[[ Stored data, beginning ]]

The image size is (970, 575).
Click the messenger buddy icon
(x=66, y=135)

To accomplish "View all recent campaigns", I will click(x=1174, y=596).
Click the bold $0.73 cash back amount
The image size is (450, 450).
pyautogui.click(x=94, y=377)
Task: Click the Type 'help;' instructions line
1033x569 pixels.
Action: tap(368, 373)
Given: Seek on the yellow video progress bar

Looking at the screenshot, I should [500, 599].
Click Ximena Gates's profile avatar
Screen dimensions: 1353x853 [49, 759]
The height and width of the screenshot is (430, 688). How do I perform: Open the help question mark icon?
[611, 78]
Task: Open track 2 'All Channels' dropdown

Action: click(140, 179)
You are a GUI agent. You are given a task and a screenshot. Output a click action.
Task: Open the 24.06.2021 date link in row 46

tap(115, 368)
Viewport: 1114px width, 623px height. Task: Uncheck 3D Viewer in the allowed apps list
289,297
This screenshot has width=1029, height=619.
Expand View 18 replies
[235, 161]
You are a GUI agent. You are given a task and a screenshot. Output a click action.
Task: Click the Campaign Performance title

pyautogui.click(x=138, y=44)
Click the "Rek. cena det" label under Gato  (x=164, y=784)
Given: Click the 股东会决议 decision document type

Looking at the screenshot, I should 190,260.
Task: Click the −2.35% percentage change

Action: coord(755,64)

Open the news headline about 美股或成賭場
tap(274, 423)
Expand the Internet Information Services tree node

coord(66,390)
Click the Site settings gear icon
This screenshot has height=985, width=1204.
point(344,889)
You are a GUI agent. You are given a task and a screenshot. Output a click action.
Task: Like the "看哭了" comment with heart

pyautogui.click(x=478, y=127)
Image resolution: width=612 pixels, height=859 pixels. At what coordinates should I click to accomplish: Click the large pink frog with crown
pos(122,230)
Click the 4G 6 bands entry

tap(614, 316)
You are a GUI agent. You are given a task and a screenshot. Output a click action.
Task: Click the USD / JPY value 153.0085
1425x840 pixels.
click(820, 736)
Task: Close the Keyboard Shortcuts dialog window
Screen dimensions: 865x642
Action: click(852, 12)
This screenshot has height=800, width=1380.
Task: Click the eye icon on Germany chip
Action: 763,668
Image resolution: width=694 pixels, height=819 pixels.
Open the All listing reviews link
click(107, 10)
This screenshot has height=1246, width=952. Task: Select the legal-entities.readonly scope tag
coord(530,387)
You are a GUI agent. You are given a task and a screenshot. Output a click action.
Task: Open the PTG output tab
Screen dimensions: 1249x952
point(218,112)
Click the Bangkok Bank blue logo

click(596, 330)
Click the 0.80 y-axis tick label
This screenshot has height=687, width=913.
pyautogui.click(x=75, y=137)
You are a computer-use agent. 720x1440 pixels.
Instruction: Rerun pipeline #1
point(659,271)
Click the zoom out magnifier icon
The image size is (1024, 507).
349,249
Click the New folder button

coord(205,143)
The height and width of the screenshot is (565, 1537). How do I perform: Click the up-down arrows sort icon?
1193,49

[[ Stored data, end ]]

* _Work request_:
Verbatim reproduction is required for the line holding "Click the 0.80 y-axis tick label" and for every line after it in the records, with no other line included.

* _Answer for this exercise_:
Click the 0.80 y-axis tick label
This screenshot has height=687, width=913.
pyautogui.click(x=75, y=137)
You are a computer-use agent. 720x1440 pixels.
Instruction: Rerun pipeline #1
point(659,271)
Click the zoom out magnifier icon
The image size is (1024, 507).
349,249
Click the New folder button

coord(205,143)
The height and width of the screenshot is (565, 1537). How do I perform: Click the up-down arrows sort icon?
1193,49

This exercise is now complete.